0

By referencing Collaborative filtering in MySQL? , I have created the following ones:

CREATE TABLE `ub` (
  `user_id` int(11) NOT NULL,
  `book_id` varchar(10) NOT NULL,
  `rate` int(11) NOT NULL,
  PRIMARY KEY (`user_id`,`book_id`),
  UNIQUE KEY `book_id` (`book_id`,`user_id`)
) ENGINE=InnoDB DEFAULT CHARSET=latin1;

insert into ub values (1, 'A', '8'), (1, 'B', '7'), (1, 'C', '10');
insert into ub values (2, 'A', '8'), (2, 'B', '7'), (2, 'C', '10'), (2,'D', '8'), (2,'X', '7');
insert into ub values (3, 'X', '10'), (3, 'Y', '8'), (3, 'C', '10'), (3,'Z', '10');
insert into ub values (4, 'W', '8'), (4, 'Q', '8'), (4, 'C', '10'), (4,'Z', '8');

Then, I can able to get the following table and understand how it works.

create temporary table ub_rank as 
select similar.user_id,count(*) rank
from ub target 
join ub similar on target.book_id= similar.book_id and target.user_id != similar.user_id and target.rate= similar.rate
where target.user_id = 1
group by similar.user_id;

select * from ub_rank;

+---------+------+
| user_id | rank |
+---------+------+
|       2 |    3 |
|       3 |    1 |
|       4 |    1 |
+---------+------+

However, I start to be confused after the following code.

select similar.rate, similar.book_id, sum(ub_rank.rank) total_rank
from ub_rank
join ub similar on ub_rank.user_id = similar.user_id 
left join ub target on target.user_id = 1 and target.book_id = similar.book_id and target.Rate= similar.Rate 
where target.book_id is null
group by similar.book_id
order by total_rank desc, rate desc;

+---------+------------+
| book_id | total_rank |
+---------+------------+
| X       |          4 |
| D       |          3 |
| Z       |          2 |
| Y       |          1 |
| Q       |          1 |
| W       |          1 |
+---------+------------+



   (1, 'A', '8'), (1, 'B', '7'), (1, 'C', '10');

   (2, 'A', '8'), (2, 'B', '7'), (2, 'C', '10'), (2,'D', '8'), (2,'X', '7');

What I wanna do is that, suppose user 1 and 2 have similar behavior ( chosen A,B,C before with matched rating), thus I will recommend D to user A , as it has a higher rate.

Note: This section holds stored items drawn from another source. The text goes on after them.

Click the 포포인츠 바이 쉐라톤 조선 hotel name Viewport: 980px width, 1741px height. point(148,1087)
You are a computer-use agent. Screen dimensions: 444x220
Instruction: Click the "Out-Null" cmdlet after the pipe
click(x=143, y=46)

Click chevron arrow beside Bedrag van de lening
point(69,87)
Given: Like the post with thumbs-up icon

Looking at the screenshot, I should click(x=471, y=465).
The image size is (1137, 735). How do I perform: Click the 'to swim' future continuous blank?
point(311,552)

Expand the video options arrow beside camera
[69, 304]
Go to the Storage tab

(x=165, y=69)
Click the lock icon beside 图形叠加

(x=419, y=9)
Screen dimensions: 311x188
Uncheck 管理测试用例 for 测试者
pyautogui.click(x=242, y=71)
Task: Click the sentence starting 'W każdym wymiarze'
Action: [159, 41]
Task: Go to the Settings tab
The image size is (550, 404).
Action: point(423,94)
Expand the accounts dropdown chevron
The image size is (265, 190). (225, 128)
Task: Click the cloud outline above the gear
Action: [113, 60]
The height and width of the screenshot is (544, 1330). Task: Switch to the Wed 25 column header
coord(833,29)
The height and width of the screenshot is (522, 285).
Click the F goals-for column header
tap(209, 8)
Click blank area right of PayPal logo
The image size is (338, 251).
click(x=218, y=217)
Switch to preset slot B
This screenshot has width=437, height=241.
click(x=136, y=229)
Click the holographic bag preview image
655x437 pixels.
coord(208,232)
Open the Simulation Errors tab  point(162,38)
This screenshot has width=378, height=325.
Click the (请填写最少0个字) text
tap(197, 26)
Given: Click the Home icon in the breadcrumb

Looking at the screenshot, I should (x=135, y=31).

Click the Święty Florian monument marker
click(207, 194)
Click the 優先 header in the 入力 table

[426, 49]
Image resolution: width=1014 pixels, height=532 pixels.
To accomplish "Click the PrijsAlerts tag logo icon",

Seems the code above not to do so? As, the first ranked is X. How can I change the code in order to achieve the goal mentioned?

Or, actually does the existing method is a better/more accuracy for recommendation?

Community
  • 1
  • 1
HUNG
  • 525
  • 7
  • 17
  • Note that in your last query, you have omitted the results from the `rate` column, and also that those results will essentially be random (since `similar.rate` is not aggregated, grouped on or functionally dependent on a grouping item). –  Mar 26 '13 at 12:15
  • @Mark Bannister I am not very familiar with it, would u mind give me more hints ? – HUNG Mar 26 '13 at 12:20
  • I don't understand your response - did you understand my comment? –  Mar 26 '13 at 12:22
  • For the rate column, seems that I need to add some extra conditions or something else to make the rate column work? – HUNG Mar 26 '13 at 12:27
  • Yes - it depends on what you want the rate column to represent. At the moment each book can have many different rate values (one from each user), so your existing query will return one of those values at random. –  Mar 26 '13 at 12:31

1 Answers1

2

The existing query is ranking the results based on the total value of rank for each book, and then using rate as a tie-break for books which have the same total rank. (Also, rate will essentially be random since similar.rate is not aggregated, grouped on or functionally dependent on a grouping item in the query.)

As such, X will be ranked higher than D because it has been chosen by one user of rank 3 and one user of rank 1, giving a total rank of 4, whereas D has only been chosen by one user of rank 3.

You could change the query to include a rating element weighted by ranking - for example:

select similar.book_id, 
       sum(ub_rank.rank) total_rank, 
       sum(ub_rank.rank*similar.rate) wtd_rate
from ub_rank
join ub similar on ub_rank.user_id = similar.user_id 
left join ub target on target.user_id = 1 and target.book_id = similar.book_id and target.Rate= similar.Rate 
where target.book_id is null
group by similar.book_id
order by wtd_rate desc, total_rank desc

- although in this case this will still rank X higher, as it has a rating of 7 from a user of rank 3 plus a rating of 10 from a user of rank 1, giving a total rank of 31, compared with D's total rank of 24.

(SQLFiddle here)

If you want X to rank higher than D, you need to decide what criteria you are going to use that would rank X higher than D.